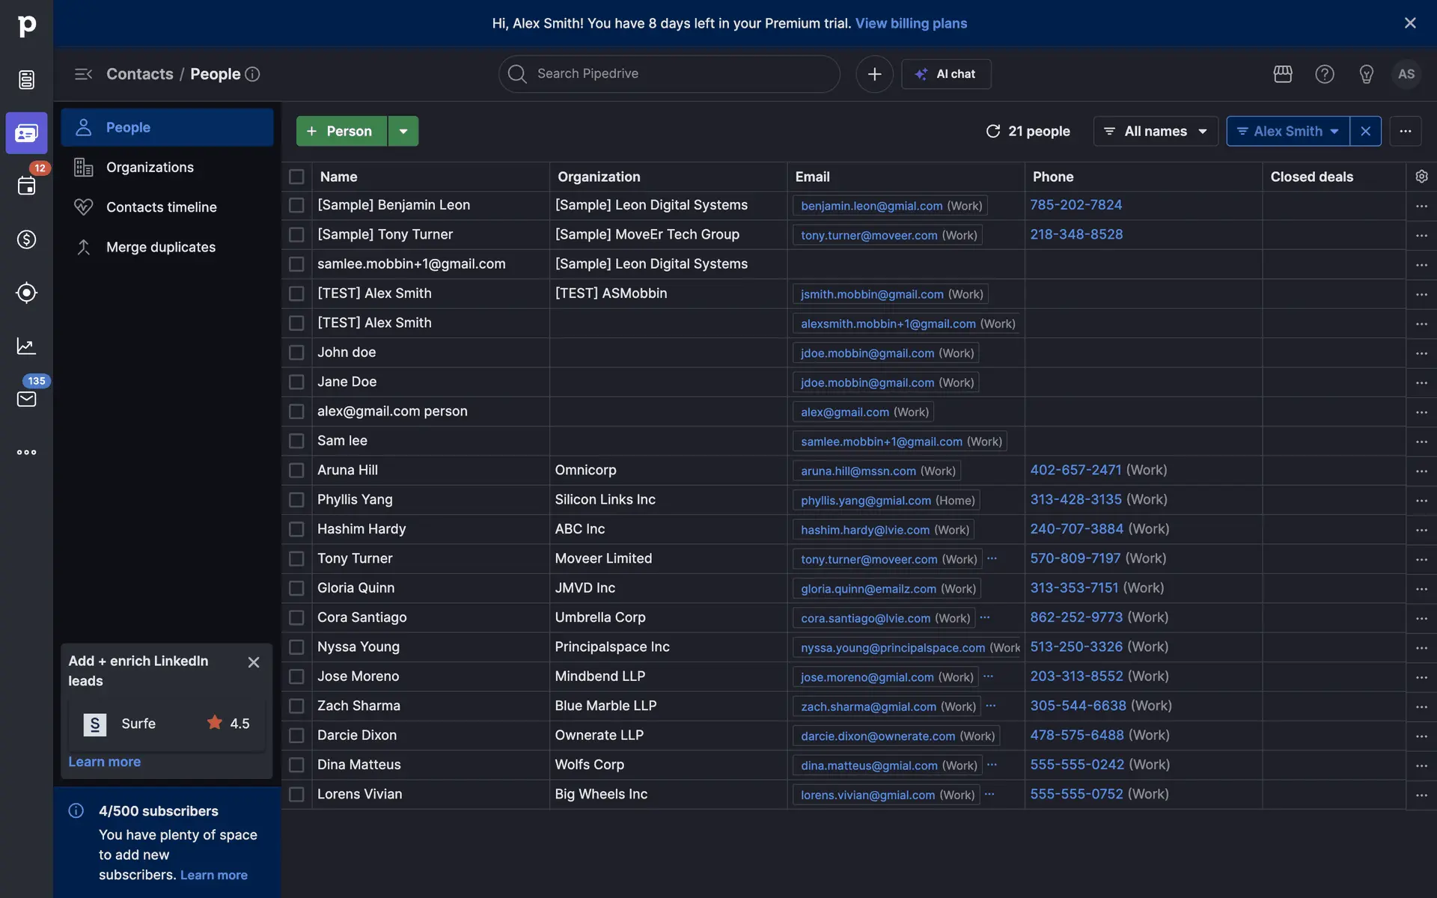This screenshot has width=1437, height=898.
Task: Select the Jane Doe row checkbox
Action: click(x=296, y=382)
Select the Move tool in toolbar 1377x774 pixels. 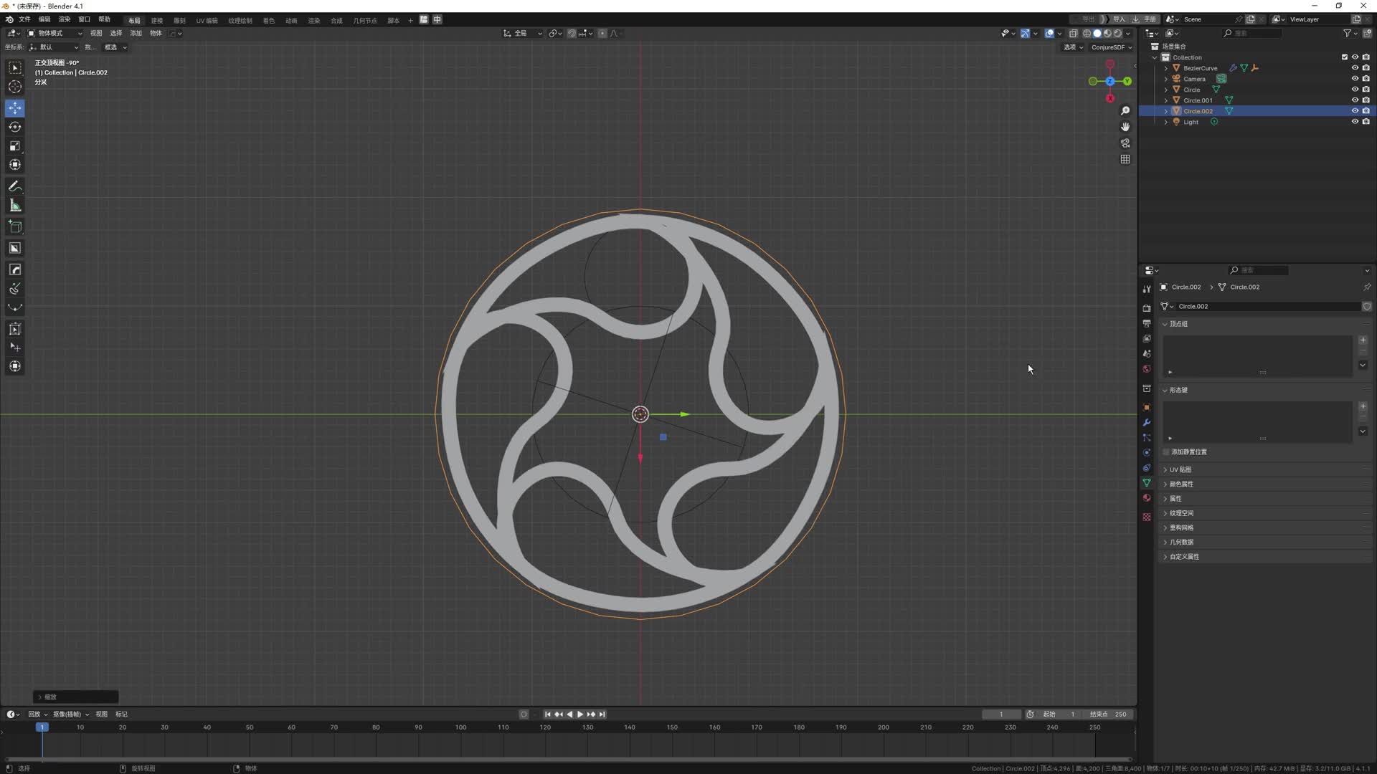coord(15,108)
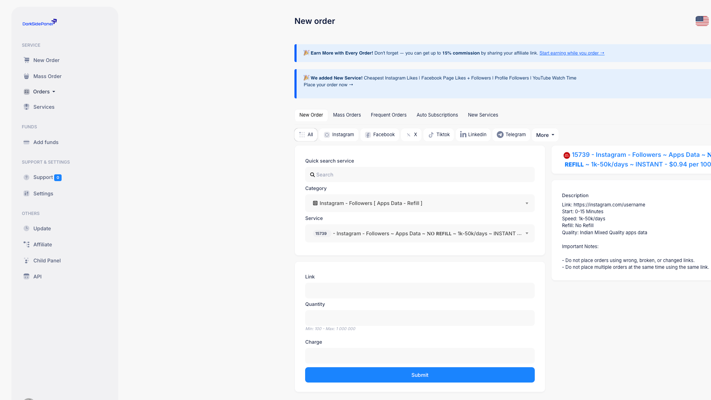Click the Affiliate tree icon

(x=26, y=245)
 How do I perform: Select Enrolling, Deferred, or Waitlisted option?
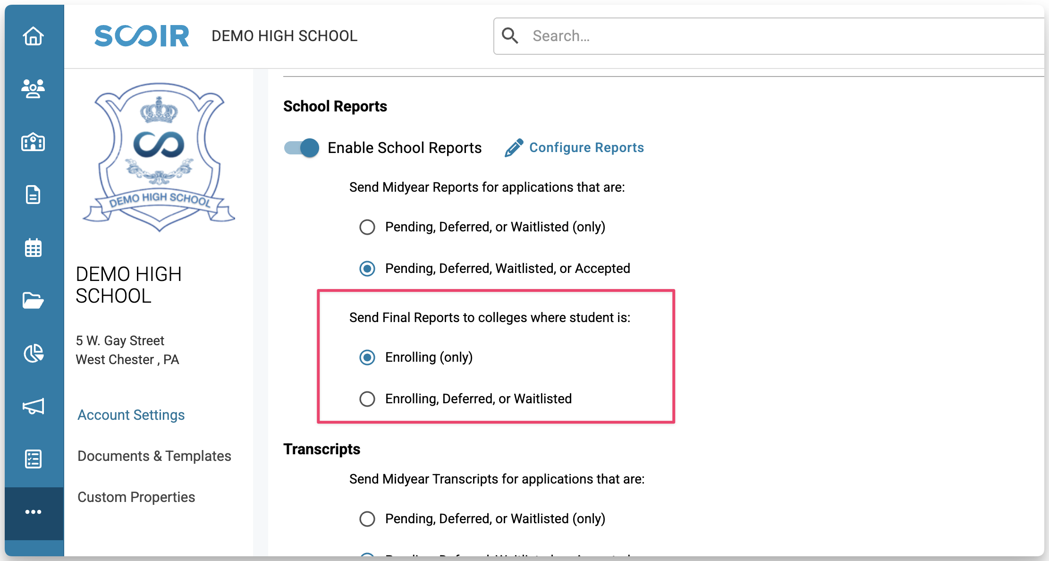tap(367, 399)
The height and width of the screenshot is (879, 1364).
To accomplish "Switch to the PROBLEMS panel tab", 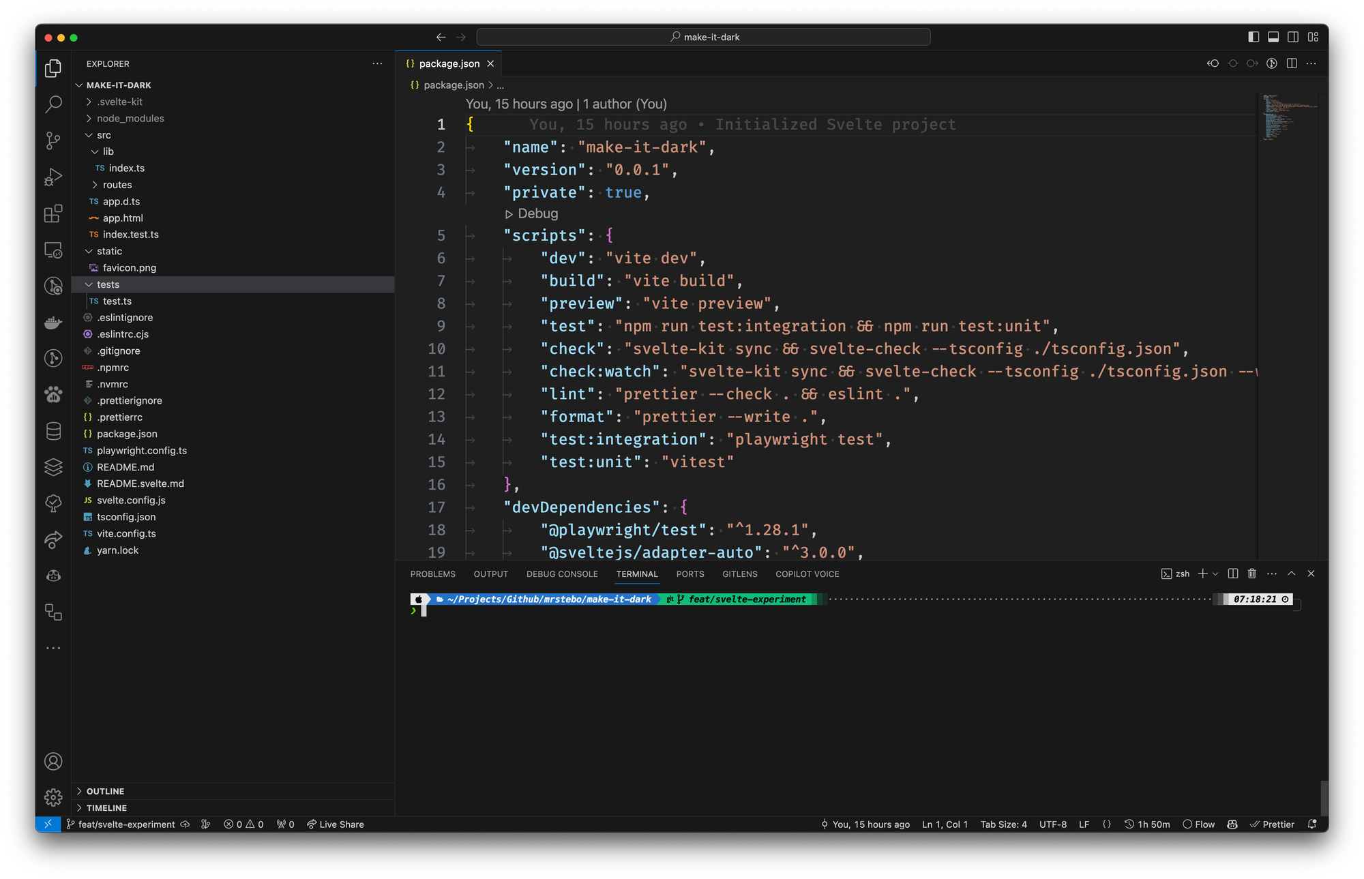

------------

Please write out the lines from the one that holds "The height and" through the end of the material, both ends included, exactly and with no pictures.

The height and width of the screenshot is (879, 1364).
To accomplish "Switch to the PROBLEMS panel tab", 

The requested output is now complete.